● The task:
Which lines in the data below contain the word "will"? Pull out each such line in full.

- Opening Delimiter -

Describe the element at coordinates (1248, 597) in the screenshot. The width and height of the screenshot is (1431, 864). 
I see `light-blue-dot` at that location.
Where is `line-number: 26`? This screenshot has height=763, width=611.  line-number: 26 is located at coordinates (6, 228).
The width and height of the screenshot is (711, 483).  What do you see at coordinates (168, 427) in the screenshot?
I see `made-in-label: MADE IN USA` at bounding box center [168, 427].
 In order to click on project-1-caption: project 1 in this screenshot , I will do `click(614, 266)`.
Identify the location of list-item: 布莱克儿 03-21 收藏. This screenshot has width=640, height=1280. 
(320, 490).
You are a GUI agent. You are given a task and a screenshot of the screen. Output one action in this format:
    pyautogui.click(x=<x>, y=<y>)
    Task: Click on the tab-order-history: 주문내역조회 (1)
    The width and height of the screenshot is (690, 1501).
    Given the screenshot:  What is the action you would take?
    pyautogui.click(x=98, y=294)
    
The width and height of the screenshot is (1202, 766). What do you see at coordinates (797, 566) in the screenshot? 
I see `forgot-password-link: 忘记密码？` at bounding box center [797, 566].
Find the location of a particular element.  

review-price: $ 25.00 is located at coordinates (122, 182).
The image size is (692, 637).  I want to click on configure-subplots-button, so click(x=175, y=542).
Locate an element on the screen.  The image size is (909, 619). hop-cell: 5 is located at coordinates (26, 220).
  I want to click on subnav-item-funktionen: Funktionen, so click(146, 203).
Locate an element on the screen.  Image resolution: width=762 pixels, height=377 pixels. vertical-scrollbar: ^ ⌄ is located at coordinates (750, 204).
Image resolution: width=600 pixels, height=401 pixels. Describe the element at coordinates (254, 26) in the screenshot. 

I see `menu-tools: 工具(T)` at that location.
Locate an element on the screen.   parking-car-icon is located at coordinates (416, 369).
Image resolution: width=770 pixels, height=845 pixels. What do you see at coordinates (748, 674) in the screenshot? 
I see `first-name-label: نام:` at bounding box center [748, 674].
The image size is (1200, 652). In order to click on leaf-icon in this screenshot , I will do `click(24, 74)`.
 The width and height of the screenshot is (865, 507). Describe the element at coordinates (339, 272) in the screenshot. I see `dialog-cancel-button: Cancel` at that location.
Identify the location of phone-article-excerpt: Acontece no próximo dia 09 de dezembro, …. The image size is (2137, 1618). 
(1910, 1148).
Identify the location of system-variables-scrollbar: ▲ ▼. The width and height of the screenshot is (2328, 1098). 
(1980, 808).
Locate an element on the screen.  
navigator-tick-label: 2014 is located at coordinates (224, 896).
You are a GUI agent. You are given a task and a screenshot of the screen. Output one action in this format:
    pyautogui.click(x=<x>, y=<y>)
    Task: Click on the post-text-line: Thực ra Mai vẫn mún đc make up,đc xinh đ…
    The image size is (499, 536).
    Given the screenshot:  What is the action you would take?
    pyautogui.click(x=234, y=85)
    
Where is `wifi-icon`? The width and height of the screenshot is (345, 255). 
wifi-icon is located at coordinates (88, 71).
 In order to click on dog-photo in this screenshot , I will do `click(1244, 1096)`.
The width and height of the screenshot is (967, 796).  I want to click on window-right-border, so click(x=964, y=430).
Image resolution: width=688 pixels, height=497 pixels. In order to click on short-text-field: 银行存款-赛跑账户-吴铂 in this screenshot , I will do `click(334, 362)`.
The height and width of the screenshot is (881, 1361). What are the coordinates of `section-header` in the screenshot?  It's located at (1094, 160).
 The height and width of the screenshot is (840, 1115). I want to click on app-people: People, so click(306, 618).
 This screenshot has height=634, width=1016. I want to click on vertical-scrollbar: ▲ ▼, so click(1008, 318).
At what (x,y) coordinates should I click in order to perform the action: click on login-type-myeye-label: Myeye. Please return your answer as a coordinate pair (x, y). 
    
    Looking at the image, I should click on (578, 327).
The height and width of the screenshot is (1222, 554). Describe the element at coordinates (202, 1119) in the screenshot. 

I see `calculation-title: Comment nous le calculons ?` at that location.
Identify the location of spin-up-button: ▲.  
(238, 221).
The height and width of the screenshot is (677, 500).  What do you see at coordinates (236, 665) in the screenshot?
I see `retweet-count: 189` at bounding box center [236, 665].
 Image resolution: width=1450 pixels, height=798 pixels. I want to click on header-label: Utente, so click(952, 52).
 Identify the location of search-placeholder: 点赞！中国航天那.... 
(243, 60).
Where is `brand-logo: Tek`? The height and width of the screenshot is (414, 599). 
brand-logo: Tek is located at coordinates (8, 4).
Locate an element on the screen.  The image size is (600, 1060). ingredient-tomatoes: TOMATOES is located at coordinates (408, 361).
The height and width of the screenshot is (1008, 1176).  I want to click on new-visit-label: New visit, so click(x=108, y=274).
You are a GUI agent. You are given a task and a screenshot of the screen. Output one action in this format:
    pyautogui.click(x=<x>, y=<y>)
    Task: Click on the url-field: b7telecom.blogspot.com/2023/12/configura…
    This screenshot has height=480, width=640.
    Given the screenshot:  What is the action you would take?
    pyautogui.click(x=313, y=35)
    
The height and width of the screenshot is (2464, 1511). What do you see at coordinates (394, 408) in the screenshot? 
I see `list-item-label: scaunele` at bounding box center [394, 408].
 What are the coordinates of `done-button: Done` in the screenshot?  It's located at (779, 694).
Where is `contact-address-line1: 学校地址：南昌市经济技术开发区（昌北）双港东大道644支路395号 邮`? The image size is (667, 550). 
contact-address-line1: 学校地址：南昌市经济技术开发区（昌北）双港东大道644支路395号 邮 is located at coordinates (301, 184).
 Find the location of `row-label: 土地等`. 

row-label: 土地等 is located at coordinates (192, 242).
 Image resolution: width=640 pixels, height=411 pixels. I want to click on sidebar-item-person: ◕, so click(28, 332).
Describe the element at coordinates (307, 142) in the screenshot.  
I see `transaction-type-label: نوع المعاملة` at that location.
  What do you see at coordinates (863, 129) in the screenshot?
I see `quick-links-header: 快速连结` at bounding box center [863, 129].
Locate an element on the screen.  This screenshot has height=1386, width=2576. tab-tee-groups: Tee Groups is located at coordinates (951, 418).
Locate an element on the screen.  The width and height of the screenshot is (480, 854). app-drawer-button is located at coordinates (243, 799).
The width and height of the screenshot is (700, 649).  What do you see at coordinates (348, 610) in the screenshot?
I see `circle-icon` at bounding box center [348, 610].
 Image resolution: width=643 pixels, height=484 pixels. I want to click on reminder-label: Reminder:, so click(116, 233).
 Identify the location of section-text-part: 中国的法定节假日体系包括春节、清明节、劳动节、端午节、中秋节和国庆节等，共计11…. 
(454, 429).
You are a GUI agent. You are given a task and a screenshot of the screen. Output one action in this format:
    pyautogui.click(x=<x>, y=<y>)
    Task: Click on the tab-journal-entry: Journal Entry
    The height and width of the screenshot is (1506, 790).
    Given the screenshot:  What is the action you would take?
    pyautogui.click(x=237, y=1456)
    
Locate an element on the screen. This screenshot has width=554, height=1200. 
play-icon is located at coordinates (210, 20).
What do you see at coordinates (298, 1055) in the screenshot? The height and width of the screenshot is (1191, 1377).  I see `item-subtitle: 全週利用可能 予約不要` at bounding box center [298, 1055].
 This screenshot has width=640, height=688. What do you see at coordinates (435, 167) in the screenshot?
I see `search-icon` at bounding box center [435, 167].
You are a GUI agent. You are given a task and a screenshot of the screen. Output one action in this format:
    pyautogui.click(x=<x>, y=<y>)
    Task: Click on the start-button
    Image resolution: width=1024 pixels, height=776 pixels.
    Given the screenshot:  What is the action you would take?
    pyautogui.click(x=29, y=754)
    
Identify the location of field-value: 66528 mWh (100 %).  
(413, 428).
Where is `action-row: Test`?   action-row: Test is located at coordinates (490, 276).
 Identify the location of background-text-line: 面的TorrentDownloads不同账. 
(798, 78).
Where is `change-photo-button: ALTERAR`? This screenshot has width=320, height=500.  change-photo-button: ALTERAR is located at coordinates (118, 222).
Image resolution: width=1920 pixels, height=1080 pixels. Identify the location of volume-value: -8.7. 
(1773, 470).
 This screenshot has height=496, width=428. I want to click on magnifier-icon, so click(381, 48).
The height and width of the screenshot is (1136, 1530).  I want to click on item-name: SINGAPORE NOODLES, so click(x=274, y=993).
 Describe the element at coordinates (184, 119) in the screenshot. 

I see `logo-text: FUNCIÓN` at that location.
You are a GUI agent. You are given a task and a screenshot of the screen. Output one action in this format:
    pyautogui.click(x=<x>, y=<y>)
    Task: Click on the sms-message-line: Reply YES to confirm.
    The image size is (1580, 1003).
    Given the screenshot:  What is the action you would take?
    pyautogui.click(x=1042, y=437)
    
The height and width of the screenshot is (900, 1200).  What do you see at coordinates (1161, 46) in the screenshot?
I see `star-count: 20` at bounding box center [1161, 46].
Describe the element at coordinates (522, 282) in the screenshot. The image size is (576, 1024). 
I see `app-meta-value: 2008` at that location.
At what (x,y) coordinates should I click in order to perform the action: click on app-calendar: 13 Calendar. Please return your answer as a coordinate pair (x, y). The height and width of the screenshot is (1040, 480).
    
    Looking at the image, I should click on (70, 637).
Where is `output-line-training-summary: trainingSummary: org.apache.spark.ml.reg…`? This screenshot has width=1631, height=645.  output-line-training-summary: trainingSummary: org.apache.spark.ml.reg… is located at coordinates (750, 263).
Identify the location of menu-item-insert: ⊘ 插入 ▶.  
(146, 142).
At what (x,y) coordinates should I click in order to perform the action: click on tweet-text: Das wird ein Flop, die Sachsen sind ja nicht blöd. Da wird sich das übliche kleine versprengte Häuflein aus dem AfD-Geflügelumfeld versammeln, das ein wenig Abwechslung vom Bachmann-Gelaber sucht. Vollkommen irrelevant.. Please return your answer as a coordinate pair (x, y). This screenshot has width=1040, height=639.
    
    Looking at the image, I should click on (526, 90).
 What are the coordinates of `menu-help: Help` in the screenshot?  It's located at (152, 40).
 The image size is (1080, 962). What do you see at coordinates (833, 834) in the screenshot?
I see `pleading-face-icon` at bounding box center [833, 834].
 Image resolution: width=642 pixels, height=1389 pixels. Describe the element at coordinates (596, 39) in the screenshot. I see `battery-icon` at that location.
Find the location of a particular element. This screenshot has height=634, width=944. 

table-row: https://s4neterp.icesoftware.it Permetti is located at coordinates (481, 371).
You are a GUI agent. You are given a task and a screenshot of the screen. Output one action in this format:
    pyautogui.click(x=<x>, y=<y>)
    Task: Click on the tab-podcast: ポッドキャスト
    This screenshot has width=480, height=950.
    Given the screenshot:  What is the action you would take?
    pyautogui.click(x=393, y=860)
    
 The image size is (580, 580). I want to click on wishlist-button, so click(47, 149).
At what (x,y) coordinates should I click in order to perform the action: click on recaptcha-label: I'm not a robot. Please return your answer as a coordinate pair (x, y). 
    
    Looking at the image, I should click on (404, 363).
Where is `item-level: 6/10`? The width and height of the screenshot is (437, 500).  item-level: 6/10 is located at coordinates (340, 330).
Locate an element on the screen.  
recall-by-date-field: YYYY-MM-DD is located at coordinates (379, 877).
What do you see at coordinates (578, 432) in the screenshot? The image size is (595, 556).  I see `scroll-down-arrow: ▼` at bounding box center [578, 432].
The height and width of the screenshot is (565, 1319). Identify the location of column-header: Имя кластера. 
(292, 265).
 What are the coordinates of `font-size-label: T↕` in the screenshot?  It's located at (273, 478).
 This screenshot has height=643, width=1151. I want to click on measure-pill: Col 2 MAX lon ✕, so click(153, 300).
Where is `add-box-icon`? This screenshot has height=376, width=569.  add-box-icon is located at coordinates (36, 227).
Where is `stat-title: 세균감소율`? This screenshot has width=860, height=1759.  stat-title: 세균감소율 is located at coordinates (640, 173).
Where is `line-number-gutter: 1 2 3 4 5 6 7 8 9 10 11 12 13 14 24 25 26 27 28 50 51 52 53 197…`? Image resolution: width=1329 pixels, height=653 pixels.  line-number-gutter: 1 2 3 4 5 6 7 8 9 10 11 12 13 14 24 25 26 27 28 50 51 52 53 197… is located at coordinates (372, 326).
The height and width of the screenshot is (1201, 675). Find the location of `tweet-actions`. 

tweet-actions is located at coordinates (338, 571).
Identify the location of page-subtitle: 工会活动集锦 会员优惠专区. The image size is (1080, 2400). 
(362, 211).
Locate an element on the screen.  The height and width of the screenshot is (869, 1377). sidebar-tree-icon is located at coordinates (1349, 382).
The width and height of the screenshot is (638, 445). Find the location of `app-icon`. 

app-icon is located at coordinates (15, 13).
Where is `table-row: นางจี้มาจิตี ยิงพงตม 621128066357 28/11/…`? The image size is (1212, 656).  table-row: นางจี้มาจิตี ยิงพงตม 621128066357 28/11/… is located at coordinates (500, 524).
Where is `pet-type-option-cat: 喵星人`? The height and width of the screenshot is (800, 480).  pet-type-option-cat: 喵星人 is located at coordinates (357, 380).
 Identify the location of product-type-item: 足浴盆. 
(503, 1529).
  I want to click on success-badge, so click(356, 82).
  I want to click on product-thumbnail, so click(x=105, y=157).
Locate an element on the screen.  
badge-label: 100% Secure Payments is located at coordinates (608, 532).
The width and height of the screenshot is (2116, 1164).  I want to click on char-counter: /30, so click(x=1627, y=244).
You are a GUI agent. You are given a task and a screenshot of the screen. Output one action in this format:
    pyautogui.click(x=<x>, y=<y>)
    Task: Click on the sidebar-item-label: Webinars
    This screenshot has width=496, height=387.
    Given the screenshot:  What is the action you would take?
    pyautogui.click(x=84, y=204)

- Closing Delimiter -

● Output for this task:
 In order to click on project-1-caption: project 1 in this screenshot , I will do `click(614, 266)`.
The image size is (1200, 652). In order to click on leaf-icon in this screenshot , I will do `click(24, 74)`.
 In order to click on dog-photo in this screenshot , I will do `click(1244, 1096)`.
Image resolution: width=688 pixels, height=497 pixels. In order to click on short-text-field: 银行存款-赛跑账户-吴铂 in this screenshot , I will do `click(334, 362)`.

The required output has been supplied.